The answer should contain only the lines running from the line with "[From Cities to" to the end of the material, reproduced verbatim.
§ §
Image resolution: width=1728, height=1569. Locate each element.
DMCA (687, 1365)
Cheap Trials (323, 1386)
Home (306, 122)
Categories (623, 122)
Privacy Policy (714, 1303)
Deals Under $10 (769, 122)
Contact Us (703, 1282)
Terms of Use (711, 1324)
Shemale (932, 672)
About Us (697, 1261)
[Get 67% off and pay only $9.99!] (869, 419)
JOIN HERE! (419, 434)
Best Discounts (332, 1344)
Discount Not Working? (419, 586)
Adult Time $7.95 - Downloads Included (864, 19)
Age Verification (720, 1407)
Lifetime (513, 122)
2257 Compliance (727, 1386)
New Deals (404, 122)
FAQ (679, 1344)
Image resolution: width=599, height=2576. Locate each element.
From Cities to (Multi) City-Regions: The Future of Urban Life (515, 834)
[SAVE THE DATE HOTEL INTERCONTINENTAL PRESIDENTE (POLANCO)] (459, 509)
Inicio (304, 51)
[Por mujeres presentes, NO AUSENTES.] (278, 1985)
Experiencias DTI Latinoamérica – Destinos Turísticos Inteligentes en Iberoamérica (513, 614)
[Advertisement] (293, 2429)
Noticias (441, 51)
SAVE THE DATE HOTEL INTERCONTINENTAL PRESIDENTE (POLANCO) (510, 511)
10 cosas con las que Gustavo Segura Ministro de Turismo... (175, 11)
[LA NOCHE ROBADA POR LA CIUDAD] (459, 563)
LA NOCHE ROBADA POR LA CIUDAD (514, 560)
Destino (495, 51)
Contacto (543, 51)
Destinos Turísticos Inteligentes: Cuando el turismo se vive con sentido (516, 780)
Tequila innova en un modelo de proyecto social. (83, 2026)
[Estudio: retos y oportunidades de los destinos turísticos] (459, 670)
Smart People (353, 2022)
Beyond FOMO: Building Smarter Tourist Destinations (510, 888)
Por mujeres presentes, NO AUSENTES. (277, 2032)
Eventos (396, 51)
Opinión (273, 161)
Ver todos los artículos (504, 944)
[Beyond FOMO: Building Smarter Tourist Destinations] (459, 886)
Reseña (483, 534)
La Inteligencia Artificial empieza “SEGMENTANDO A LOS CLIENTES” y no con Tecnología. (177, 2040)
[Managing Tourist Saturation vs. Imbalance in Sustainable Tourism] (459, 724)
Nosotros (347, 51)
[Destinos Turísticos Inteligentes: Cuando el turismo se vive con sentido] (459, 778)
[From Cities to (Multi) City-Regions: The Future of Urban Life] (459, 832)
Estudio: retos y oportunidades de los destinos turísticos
§ §
### ANSWER BOX
[From Cities to (Multi) City-Regions: The Future of Urban Life] (459, 832)
Estudio: retos y oportunidades de los destinos turísticos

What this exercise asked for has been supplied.